27 Gennaio

27 Gennaio

27 Gennaio - Giorno della memoria

Il 27 Gennaio  é una ricorrenza internazionale per la commemorazione delle vittime del nazismo, dell'Olocausto e in onore di coloro che a rischio della propria vita hanno protetto i perseguitati. La Giornata della Memoria ci insegna ogni anno, come anche nella vita quotidiana sia importante intervenire in tempo e non girare lo sguardo dall'altra parte quando un uomo o un popolo vengono offesi e discriminati.

LE VITTIME DELL'OLOCAUSTO

Alcuni furono presi di mira in quanto minacce alla Germania per motivi razziali, come gli Ebrei europei e i Rom (zingari). Le persone con disabilità, invece, venivano considerate una minaccia “biologica” e un onere finanziario per lo stato. Le autorità naziste presero anche di mira gli oppositori politici tedeschi, gli omosessuali, gli “asociali” e i Testimoni di Geova, sostenendo che il loro comportamento rappresentava un pericolo per la “comunità nazionale”. Dopo lo scoppio della Seconda Guerra Mondiale, il numero dei gruppi di vittime si estese fino a comprendere Polacchi, prigionieri di guerra sovietici, cittadini sovietici e altri.

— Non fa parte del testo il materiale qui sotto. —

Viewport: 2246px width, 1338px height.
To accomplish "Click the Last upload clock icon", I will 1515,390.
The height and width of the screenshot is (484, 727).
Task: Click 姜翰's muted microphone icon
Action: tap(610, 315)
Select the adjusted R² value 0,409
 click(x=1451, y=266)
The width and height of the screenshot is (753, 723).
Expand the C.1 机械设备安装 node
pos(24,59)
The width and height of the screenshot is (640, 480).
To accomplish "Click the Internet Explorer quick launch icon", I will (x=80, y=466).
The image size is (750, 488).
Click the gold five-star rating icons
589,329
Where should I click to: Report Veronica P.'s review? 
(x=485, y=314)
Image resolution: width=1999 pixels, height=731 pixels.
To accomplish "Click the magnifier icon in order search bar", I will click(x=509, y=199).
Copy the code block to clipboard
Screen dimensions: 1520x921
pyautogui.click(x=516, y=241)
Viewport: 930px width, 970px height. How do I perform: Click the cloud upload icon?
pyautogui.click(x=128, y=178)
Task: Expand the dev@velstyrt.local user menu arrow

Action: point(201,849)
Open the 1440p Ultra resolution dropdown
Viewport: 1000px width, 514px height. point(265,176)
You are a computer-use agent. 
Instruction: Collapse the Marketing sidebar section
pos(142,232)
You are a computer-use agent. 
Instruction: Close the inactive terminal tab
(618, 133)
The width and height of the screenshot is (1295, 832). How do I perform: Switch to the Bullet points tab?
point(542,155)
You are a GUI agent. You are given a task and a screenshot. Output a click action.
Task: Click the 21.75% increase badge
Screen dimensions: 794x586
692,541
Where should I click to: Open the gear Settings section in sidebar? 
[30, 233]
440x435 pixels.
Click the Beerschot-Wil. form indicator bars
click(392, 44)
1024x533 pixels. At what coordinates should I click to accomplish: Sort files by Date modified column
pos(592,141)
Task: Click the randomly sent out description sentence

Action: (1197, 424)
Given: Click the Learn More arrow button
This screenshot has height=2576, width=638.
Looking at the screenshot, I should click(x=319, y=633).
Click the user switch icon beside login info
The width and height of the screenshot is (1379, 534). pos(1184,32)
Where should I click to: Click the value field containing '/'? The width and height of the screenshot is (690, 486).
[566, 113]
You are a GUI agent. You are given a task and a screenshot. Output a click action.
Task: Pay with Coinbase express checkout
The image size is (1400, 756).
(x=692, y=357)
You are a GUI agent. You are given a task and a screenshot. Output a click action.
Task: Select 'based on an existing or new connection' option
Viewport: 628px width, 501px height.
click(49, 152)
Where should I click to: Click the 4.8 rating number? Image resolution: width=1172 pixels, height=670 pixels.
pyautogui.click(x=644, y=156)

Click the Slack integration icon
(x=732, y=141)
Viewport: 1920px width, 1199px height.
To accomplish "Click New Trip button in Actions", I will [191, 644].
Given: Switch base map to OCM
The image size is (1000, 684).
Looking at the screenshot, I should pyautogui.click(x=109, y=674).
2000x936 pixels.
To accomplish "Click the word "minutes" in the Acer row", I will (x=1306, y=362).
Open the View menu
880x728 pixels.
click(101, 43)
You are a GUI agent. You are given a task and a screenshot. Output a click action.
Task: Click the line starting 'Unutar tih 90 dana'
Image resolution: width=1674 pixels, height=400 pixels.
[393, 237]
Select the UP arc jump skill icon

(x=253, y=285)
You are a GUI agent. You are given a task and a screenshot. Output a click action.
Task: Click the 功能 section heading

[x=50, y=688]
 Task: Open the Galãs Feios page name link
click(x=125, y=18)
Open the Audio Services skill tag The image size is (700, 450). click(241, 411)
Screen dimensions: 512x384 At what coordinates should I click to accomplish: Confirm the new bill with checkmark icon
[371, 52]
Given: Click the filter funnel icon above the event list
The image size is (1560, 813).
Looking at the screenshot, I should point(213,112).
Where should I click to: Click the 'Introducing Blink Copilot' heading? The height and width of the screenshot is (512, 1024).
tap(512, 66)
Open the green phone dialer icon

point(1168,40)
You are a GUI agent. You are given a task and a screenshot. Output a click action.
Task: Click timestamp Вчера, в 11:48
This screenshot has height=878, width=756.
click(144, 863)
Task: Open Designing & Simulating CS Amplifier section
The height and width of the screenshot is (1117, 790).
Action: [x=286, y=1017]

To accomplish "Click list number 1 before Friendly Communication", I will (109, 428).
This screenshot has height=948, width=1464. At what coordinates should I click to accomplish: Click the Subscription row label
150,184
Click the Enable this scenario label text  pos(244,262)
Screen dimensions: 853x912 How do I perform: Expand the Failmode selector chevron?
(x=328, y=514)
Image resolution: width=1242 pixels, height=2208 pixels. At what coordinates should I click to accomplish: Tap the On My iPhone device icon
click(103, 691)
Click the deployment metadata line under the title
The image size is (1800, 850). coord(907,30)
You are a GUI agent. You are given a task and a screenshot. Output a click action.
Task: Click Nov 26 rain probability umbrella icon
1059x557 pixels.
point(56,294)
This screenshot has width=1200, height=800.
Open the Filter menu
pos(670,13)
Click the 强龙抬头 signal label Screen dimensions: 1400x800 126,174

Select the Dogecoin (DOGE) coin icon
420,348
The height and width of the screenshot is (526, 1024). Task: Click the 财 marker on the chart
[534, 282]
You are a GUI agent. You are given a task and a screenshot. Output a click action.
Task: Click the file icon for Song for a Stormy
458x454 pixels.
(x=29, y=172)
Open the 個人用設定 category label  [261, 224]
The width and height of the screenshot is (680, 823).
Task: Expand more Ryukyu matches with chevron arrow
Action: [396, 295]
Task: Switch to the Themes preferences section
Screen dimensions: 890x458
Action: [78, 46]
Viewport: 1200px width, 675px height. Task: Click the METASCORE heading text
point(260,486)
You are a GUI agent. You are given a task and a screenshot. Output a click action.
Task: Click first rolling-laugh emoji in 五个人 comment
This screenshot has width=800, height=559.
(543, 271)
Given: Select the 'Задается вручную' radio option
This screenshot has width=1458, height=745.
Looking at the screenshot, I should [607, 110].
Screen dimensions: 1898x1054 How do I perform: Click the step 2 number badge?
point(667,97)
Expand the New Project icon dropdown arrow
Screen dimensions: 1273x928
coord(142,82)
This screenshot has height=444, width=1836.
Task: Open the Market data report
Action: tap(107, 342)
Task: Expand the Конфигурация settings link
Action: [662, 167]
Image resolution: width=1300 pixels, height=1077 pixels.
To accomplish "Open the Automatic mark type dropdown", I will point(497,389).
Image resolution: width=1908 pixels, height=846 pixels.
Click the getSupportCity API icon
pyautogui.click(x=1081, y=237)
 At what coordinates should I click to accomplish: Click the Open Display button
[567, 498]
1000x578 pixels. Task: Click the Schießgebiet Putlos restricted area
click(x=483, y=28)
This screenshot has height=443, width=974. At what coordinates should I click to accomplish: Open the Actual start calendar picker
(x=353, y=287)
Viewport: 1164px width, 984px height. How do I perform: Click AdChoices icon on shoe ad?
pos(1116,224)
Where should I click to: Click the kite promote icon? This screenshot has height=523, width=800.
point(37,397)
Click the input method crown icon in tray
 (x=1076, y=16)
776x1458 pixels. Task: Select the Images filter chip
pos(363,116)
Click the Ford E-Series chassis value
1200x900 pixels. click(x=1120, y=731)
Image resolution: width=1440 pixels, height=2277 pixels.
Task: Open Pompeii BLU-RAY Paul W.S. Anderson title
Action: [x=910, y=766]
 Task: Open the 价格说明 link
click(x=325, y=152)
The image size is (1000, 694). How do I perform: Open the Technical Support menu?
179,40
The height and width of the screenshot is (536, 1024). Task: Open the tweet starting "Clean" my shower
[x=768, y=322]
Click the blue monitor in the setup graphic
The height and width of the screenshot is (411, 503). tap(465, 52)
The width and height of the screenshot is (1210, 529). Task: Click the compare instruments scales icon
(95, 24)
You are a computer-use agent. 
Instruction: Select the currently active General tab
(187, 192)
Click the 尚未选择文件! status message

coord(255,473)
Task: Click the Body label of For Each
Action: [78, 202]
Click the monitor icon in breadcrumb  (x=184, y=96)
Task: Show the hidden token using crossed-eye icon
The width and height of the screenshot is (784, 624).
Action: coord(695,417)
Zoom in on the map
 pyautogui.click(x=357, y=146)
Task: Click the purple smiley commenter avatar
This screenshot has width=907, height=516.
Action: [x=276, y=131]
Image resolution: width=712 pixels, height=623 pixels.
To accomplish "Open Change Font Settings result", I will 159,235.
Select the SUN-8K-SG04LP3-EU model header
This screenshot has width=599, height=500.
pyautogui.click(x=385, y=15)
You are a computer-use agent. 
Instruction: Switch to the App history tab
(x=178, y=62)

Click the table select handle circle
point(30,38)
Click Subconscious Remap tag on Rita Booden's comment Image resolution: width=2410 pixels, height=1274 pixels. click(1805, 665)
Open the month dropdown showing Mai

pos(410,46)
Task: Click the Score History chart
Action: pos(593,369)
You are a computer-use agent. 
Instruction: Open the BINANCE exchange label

Ai bambini non toccava una sorte diversa dagli adulti e si calcola che le piccole vittime dell'Olocausto siano state circa 1 milione.

PERCHÉ 27 GENNAIO?

il 27 gennaio del 1945l'esercito sovietico varcava i cancelli di Auschwitz, ilpiú grande dei campi di concentramento costruiti dai nazisti del corso della Seconda Guerra Mondiale. La furia razionale e cieca del regime di Hitler, ha completamente annientato intere popolazioni, rendendo spesso impossibile ricostruire la morte di interi villaggi e comunità. 

SE QUESTO É UN UOMO

Voi che vivete sicuri
nelle vostre tiepide case,
voi che trovate tornando a sera
il cibo caldo e visi amici:

considerate se questo è un uomo
che lavora nel fango
che non conosce pace
che lotta per mezzo pane
che muore per un sì o per un no.
Considerate se questa è una donna,
senza capelli e senza nome
senza più forza di ricordare
vuoti gli occhi e freddo il grembo
come una rana d’inverno.

Meditate che questo è stato:
vi comando queste parole.
Scolpitele nel vostro cuore
stando in casa e andando per via,
coricandovi alzandovi;
ripetetele ai vostri figli.

O vi si sfaccia la casa,
la malattia vi impedisca,
i vostri nati torcano il viso da voi.